Text to read >>
Vertical deflection traffic calming device
- "Speed bump" and "Speed hump" redirect here. For the cartoon series, see Speed Bump. For speed changes in cinematography, see speed ramping.
Vertical deflection traffic calming devices are engineering measures designed to slow motor-vehicle traffic in order to improve safety conditions. These include the speed bump, speed hump, speed cushion, and speed table.
The use of vertical deflection devices is widespread around the world, and they are most commonly found where vehicle speeds are statutorily mandated to be low, usually 40 km/h (25 mph), or 8 to 16 km/h (5.0 to 9.9 mph) in car parks. Although speed bumps are very effective in keeping vehicle speed down, their use is sometimes controversial as they can cause noise and possibly vehicle damage if taken at too great a speed. Poorly designed speed bumps often found in private car parks (too tall, too sharp an angle for the expected speed), and can be hard to negotiate in vehicles with low ground clearance, such as sports cars, even at very slow speeds. Speed bumps can also pose serious hazards to motorcyclists and bicyclists if not clearly visible, though in some cases a small cut across the bump allows those vehicles to pass through without impediment. Speed bumps cost between $50–200, but have to be replaced after wear.
Each of these devices can be made from a variety of materials, including asphalt, concrete, recycled plastic, metal, or rubber. Several trade-offs must be made when selecting the material for a new speed cushion. Traditionally most vertical deflection devices have been constructed of asphalt or concrete; these can be difficult to construct precisely, but have more permanence and greater effect in slowing traffic, due to the material's rigidity and durability.
Rubber products are pre-shaped to standardized sizes and thus consistently meet industry standards. It is also easier and to install or remove preformed rubber devices; prefabricated rubber cushions must simply be assembled and bolted down to meet standard specifications, which is particularly beneficial when a city wants to test streets before deciding where to keep the devices. The simple installation process also allows for relocation during the winter when snow is a concern, which prevents damage to the humps by snowplows.
On June 7, 1906, The New York Times reported on an early implementation of what might be considered speed bumps in the U.S. town of Chatham, New Jersey, which planned to raise its crosswalks five inches above the road level: "This scheme of stopping automobile speeding has been discussed by different municipalities, but Chatham is the first place to put it in practice". The average automobile's top speed at the time was around 30 miles per hour (48 km/h).
Arthur Holly Compton was a physicist and winner of the Nobel Prize in physics in 1927 for his discoveries resulting in major changes in electromagnetic theory. He is commonly known for his work on the Compton Effect with X-rays. He also invented what he called "traffic control bumps," the basic design for the speed hump, in 1953. Compton began designs on the speed bump after noticing the speed at which motorists passed Brookings Hall at Washington University in St. Louis, Missouri, where he was chancellor.
The British Transport and Road Research Laboratory published a comprehensive report in 1973 examining vehicle behavior for a large variety of different bump geometries. At the time speed humps were not permitted on public roads but had been installed on private roads.
Speed bumps are also known as a sleeping policeman in British English and Caribbean English and a judder bar in New Zealand English. A speed bump is a bump in a roadway with heights typically ranging between 3 and 4 inches (7.6 and 10.2 cm). The depth of speed bumps is typically less than or near to 1 foot (30 cm); contrasting with the wider speed humps, which are typically 10 to 14 feet (3.0 to 4.3 m) in depth.

Data block >>
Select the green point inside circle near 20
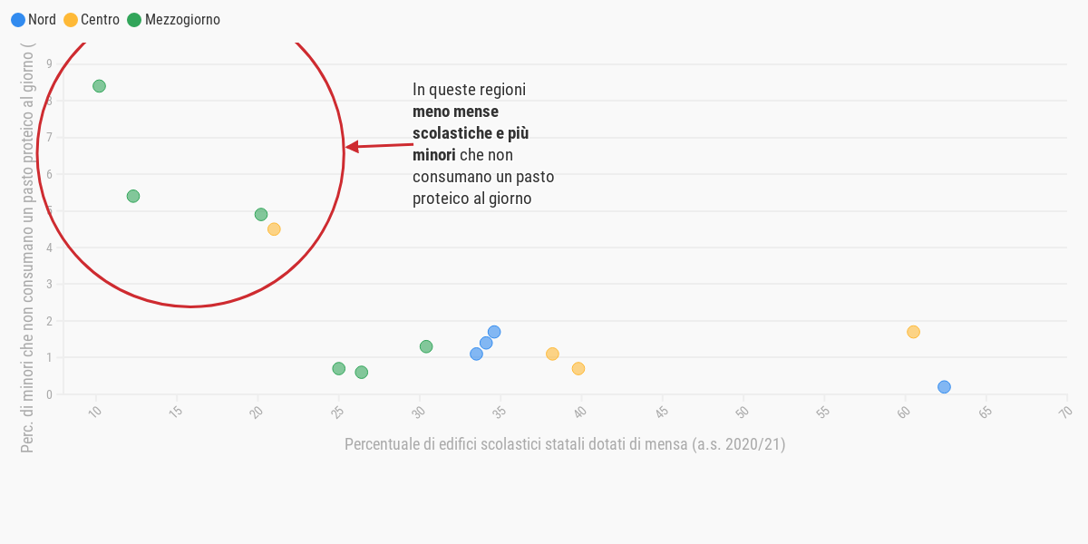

Directives >>
a) Repeat the passage of the speed bump article between "The British Transport" and "on private roads.", inclusive.
b) According to the speed bump article, who invented "traffic control bumps" in 1953?
c) Summarize the speed bump article in two sentences.
The listing comes from a separate source.

Answers to the tasks >>
a)
The British Transport and Road Research Laboratory published a comprehensive report in 1973 examining vehicle behavior for a large variety of different bump geometries. At the time speed humps were not permitted on public roads but had been installed on private roads.

b) Arthur Holly Compton

c) Vertical deflection devices such as speed bumps, humps, cushions, and tables slow motor traffic to improve safety and are widely used where low speeds are mandated, though they can cause noise, vehicle damage, and hazards for motorcyclists and bicyclists. They can be built from asphalt, concrete, rubber, and other materials, and their history includes raised crosswalks planned in Chatham, New Jersey, in 1906 and physicist Arthur Holly Compton's basic speed hump design in 1953.